How much work by women has simply been thrown away? Perhaps this is true also for good and even excellent work by male artists and writers who have had the misfortune to remain unknown. But from all of antiquity we have one complete poem from Sappho (and a few other line fragments), and a handful of lines from other female writers—compared to the multiple volumes by men that are arranged in the Loeb Classical Library.  There is little or no female perspective remaining from those centuries—the voice of all those women is eerily silent.

The above photo is from a direct link to a page on Maloof's blog.

Tuesday, December 13, 2011

Once upon a time—The End

I actually got excited when I first read about the new ABC show, "Once Upon a Time." Critics lauded it as a return to the family hour, comparing it to the old Sunday night standard, "The Wonderful World of Disney."

That's because there is nothing on TV currently that our family watches together.

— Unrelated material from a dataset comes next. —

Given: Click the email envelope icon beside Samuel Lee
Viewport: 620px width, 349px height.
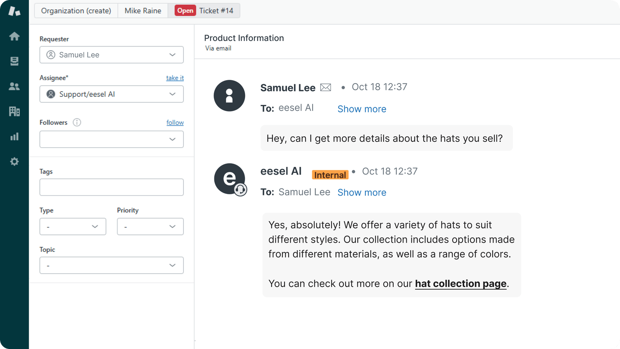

We usually don't even channel surf in front of our kid in the evenings, since we don't know when a simulated murder, rape, or assault might appear. Of course there is "children's TV," but it's a parallel world/ghetto of silly Disney Channel shows or oft-repeated Sponge Bob episodes—the type of shows that my tween-aged kid despises or is tired of (she outgrew PBS a few years ago). When we occasionally sit down in front of the TV together, it's mostly to old TV shows and movies.

"Once Upon a Time" promised to bring fairy tales to life, with storybook characters exiled to modern-day Maine. I imagined it was going to be a TV version of "Enchanted," which we all found charming and funny (though just a tad scary at the end).

But E-girl watched most of Sunday night's episode behind a blanket raised over her face. She couldn't stand seeing the hunter kill the deer, or the queen tear out his heart, or the mayor/queen crushing the heart of his modern-day sheriff counterpart.

And then there were the nightmares afterwards... I dreamed of deer being slaughtered, of hearts ripped out and dripping blood, of people chased by an evil presence—the type of dreams I rarely have and certainly never relish. E-girl is still upset about seeing the queen murder her own father a few weeks ago. It has affected her dreams, though not as a nightly occurrence.

Of course, we'll get over it. Neither of us will become serial killers as the result of watching this show—the argument that always seems to be trotted out whenever a parent or anyone else tries to explain why they are bothered by screen violence that (they or) their kids are exposed to: "TV violence doesn't correlate with real-life aggression..." And real-life is full of violence, blah, blah, blah.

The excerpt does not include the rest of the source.